As part of that mission, the group contacted Sameer Kalghatgi, PhD, Coriell’s director of laboratory operations at the time, for assistance. They knew of scientists interested in PACS1, but they lacked access to the biological materials – specifically induced pluripotent stem cells (or iPSCs) – they needed for their work.

“With commercial firms, you can get lost in the process. You don’t have the contact we had with Dr. Kalghatgi,” Reddy said. “We were always in the loop and the production moved forward very quickly.”

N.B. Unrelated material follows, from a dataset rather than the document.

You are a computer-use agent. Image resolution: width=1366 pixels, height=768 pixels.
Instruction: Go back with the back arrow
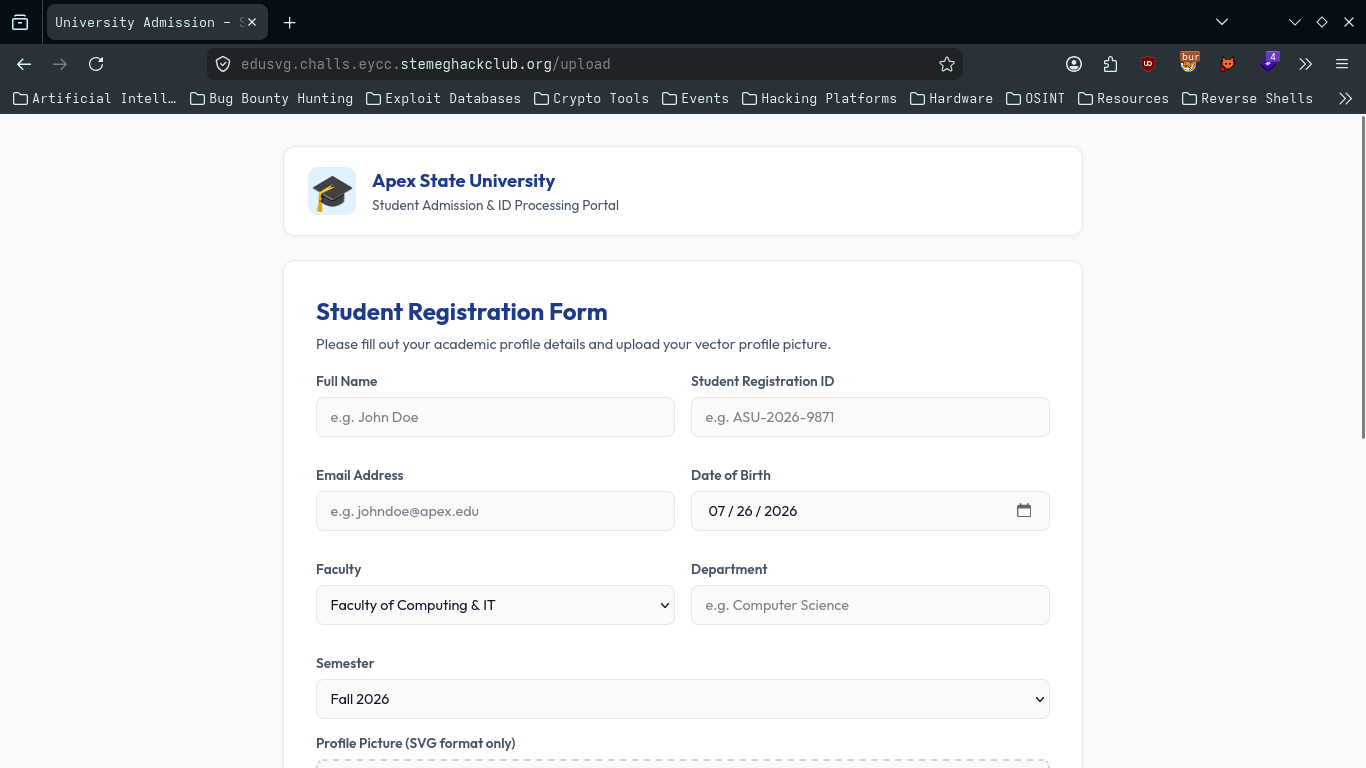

To create these iPSCs, Coriell’s Stem Cell Lab reprogrammed patient-derived mature skin cells by introducing four genes encoding key transcription factors – alternatively called “reprogramming factors” – discovered by Dr. Yamanaka, who won the 2012 Nobel Prize in Physiology, in a way that converted them back to a pluripotent stem cell like state. These iPSCs can then be differentiated into just about any cell type in the body – such as neurons, heart, liver and pancreatic cells. Since iPSCs are derived from a patient or donor’s own cells, they not only overcome the ethical concerns of using embryonic stem cells, but also are made in an autologous or donor-matched manner.

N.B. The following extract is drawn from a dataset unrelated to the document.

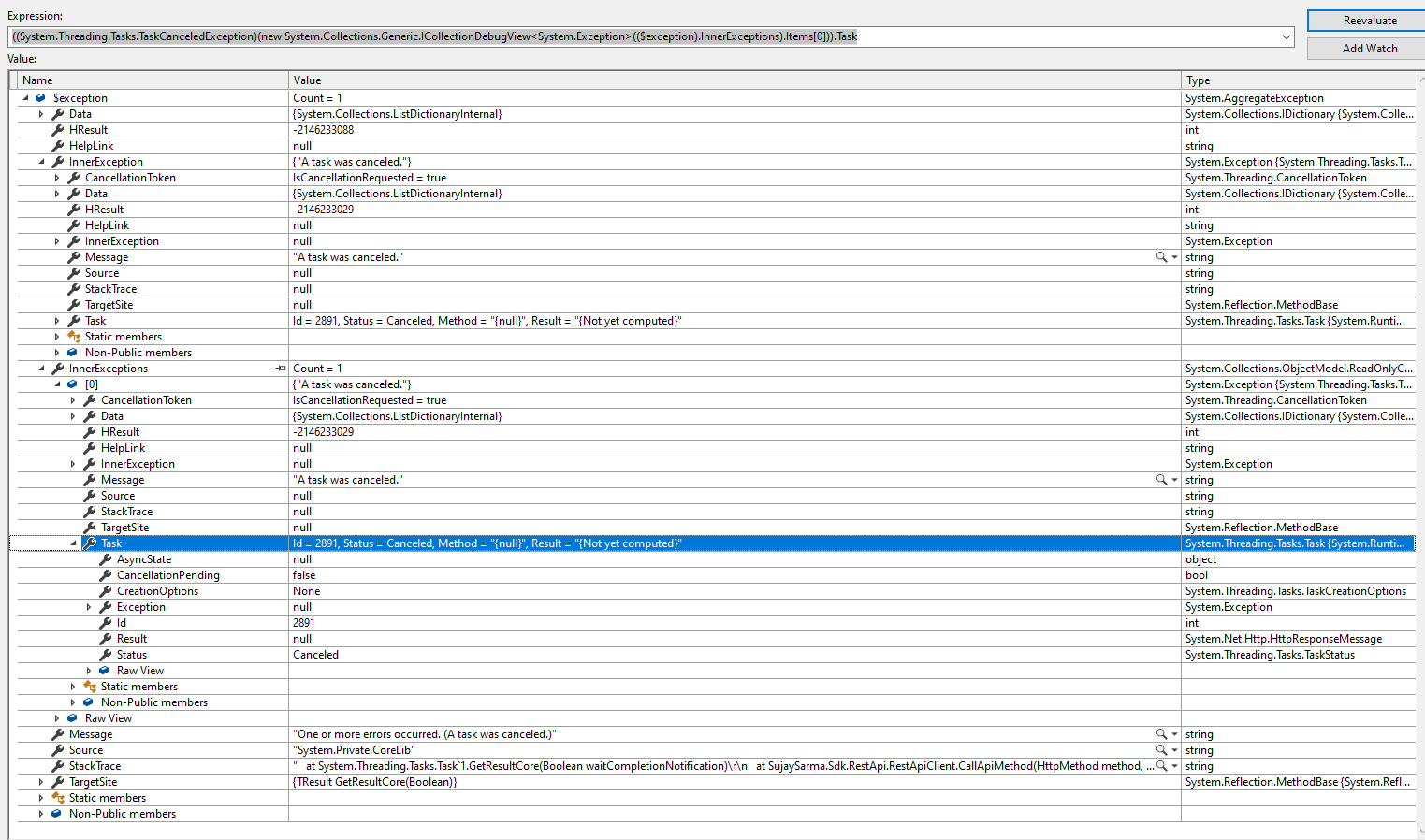Click the magnifier icon next to StackTrace value
1425x840 pixels.
[1159, 765]
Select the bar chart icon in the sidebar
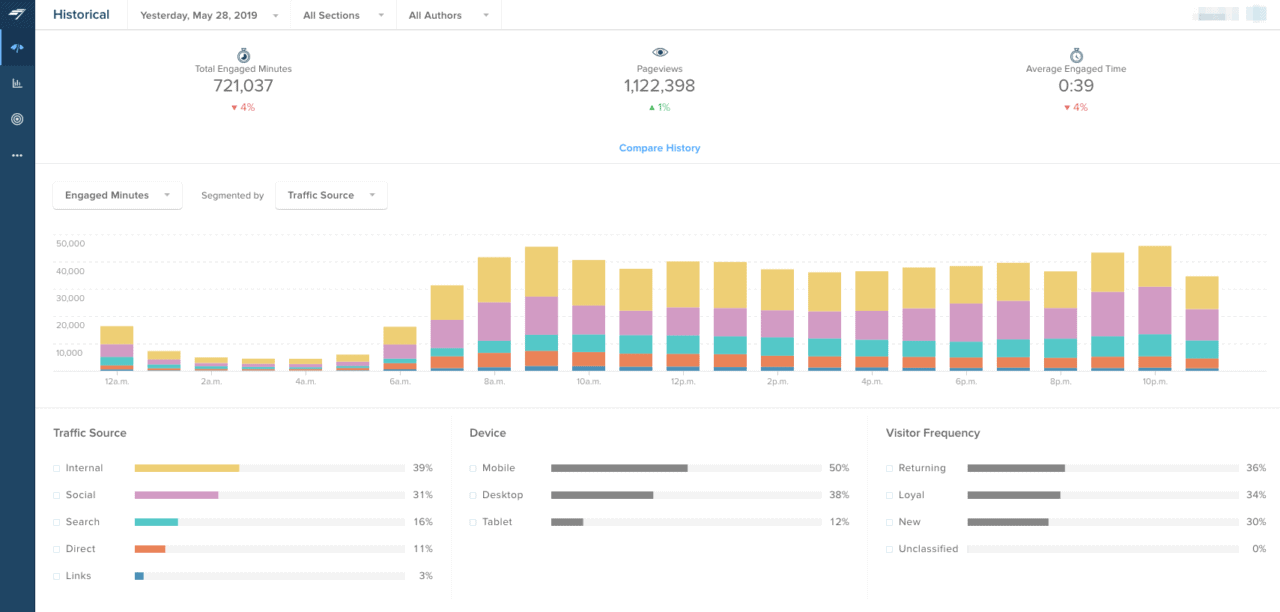Image resolution: width=1280 pixels, height=612 pixels. [16, 83]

Reddy’s father-in-law is Jean-Dominique Vassalli, a medical doctor with a developmental biology background who is also helping to lead the foundation’s scientific effort.

“These cells are helpful in screening for therapeutics. You can run a drug screen using iPSCs to see if that changes the phenotype and makes it function normally again,” Dr. Vasselli said. “Using patient cells is more to the point than generating new cells from an established cell line. You’re closer to the real material.”

Taruna and Alya
Working with the group, Coriell Institute’s Stem Cell Lab created new iPSC lines derived from patients with the syndrome. These lines are already being utilized by scientists working to develop potential therapeutics to alleviate the symptoms of the PACS1 syndrome and uncover more about the disease.

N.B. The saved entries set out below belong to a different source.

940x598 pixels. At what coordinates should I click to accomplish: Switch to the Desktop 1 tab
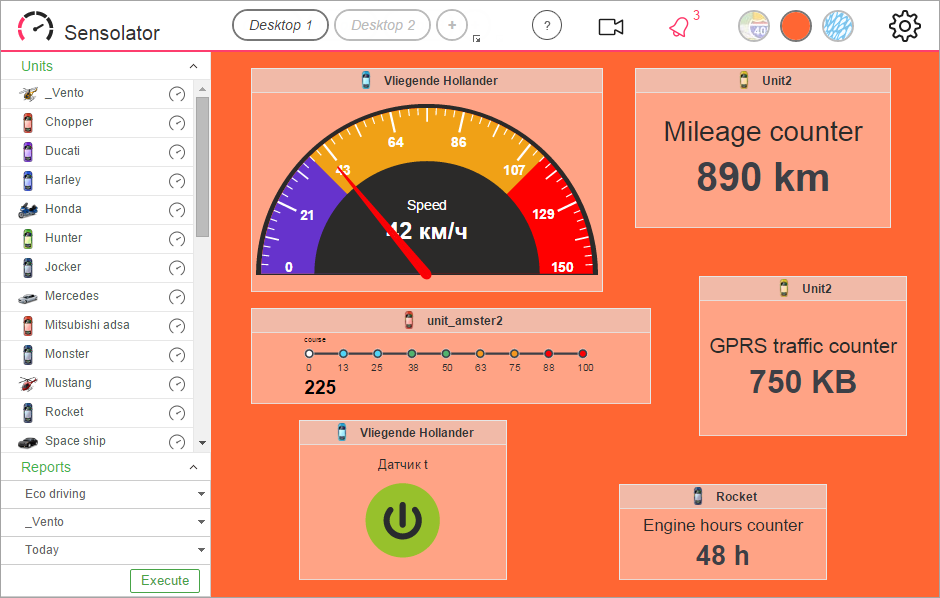tap(280, 25)
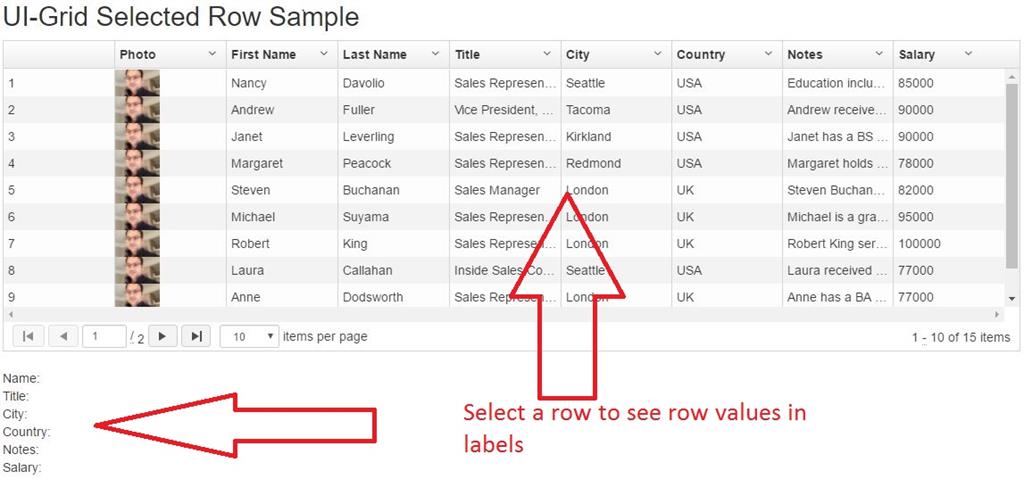The width and height of the screenshot is (1024, 479).
Task: Click the page number input field
Action: [103, 337]
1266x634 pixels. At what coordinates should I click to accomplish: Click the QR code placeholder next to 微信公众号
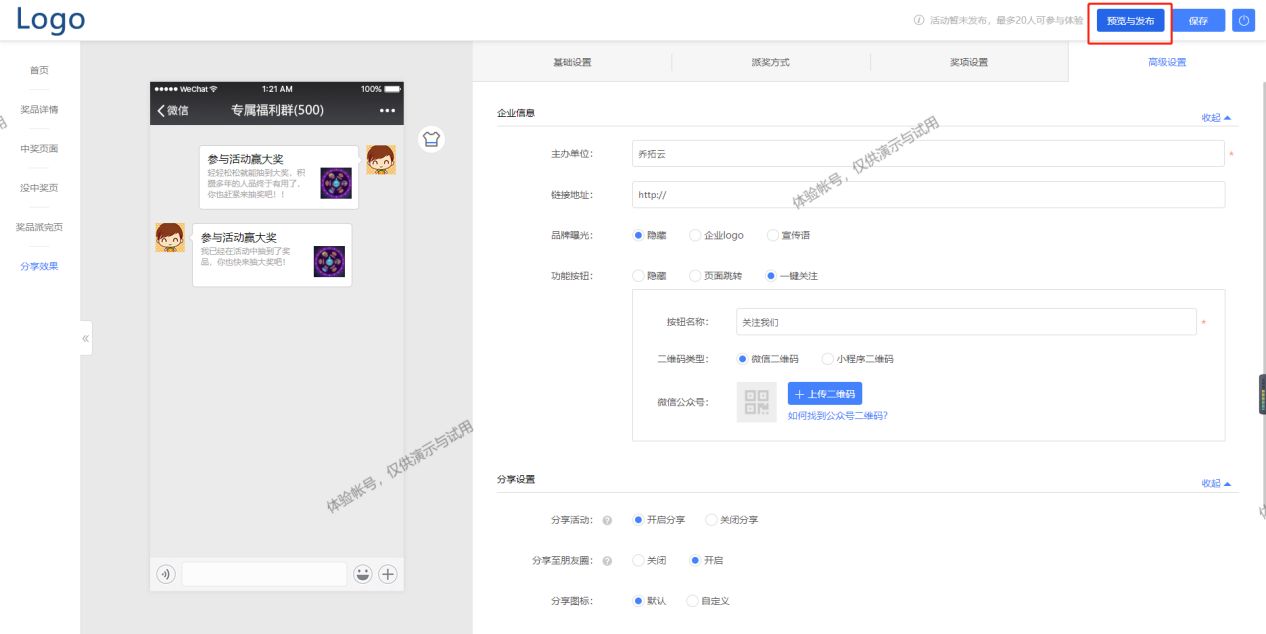point(757,401)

One such scientist is Gary Thomas, PhD, at the University of Pittsburgh. Reddy said Dr. Thomas discovered the PACS1 gene and has been with the PACS1 Syndrome Research Foundation since the beginning. He’s now one of a team of scientific advisors that Reddy said has become a source of motivation.

“If they spend their time on this subject, they must see something there. That is an encouragement,” Reddy said. “For parents, this is hard, but these scientists have given them hope.”

Deborah Requesens, PhD, is a program director at Coriell and oversees the NIGMS Human Genetic Cell Repository, a collection of biosamples housed at Coriell and available to scientists around the world. Her role brings her in contact with patients and rare disease advocacy groups, as well as scientists in need of samples.

“A couple of things over the last 10 years or so have really allowed patients and their families to not only get to know the researchers working on diseases, but actually become involved and steer the research themselves,” Dr. Requesens said. “Technological advances in this field have of course been key. The technology costs continue to drop and make sequencing more available.”

The other factor she credits with the trend of patients driving research is the explosion of social media. Platforms such as Facebook and Twitter have allowed people with some of the rarest diseases in the world to find each other and organize with ease. These groups are more empowered than ever to network, tell their stories and become a critical part of the scientific community.

“I don’t have a background in genetics,” Reddy said. “But interacting with these scientists who care so much about the children and are hopeful for the effort, it’s really been quite an incredible experience.”